Editors' Rating
Published: 12 Jun 2007
On my first day in Second Life, an interviewee for a news story insisted on paying me 1,000 Linden dollars so my avatar could buy herself some decent clothes. I solemnly reported this instance of graft and corruption to my editor, with a note that L$1,000 converts to about US$3.75 (~£2). My editor felt this was sufficiently trivial not to matter — but in Second Life that amount will buy you several cars. This economic interface between virtual worlds and real life is the subject of Julian Dibbell's book Play Money.
Dibbell has a long history in virtual worlds; an earlier book explored the social and cultural issues surrounding a 'rape' in LambdaMOO. He is openly addicted, and in Play Money his decision to try to make a living selling fantasyware for real money had at least something to do with justifying the amount of time he spent killing lizard men in Ultima Online. His target was to make more money than he did as a journalist, and eventually he gives his best year's number: $55,000.
He dabbled for a while in selling rune books on eBay to tell virtual miners where to dig for ore, fell in love with the house he was supposed to sell at a profit, and ran with cartography tricks. He was facing near-starvation when a big player offered him a job as a supplier.
There are, essentially, two ways to do what Dibbell was trying to do. One is to obey the rules and work through endlessly repetitive tasks. The other is to cheat — and in the old saying, anything worth having is worth cheating for.
Accordingly, over and over again Dibbell found himself coming up against people running bots on clusters of accounts or exploiting bugs in the game. Not play to them: work.
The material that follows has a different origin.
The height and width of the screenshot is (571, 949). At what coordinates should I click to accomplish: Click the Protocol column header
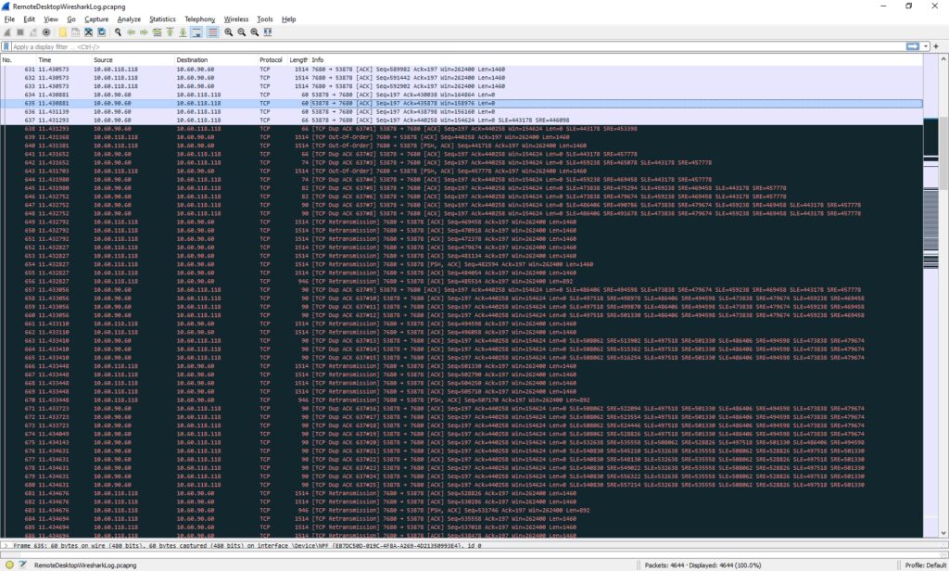(271, 59)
Eventually, the rumour he began with — that one of these outfits had staff in Mexico playing all day to acquire saleable goods and accounts — seemed to come true, although in China. He never got to see these sweatshops personally, but The New York Times did.
Dibbell intersperses this tale with meanderings into the history of virtual worlds, philosophy, and economics. Finally, he muses about the possibility that work is converging with play. Why, he asks, shouldn't our work take place in a virtual world?
There's a point there that seems to elude Dibbell, which is that for many people something is only fun when they're not doing it for a living. As soon as your hobby becomes their full-time job, most people go looking for a new hobby.
Dibbell, however, is a writer, and writers are different. Like most of us, he remains interested exactly as long as it takes to get the story. He may be the only one who was surprised to discover that after a year of having much more fun looking for fantasy pots of gold at the ends of rainbows than he ever did writing, he turned the whole thing into a book and became a writer again.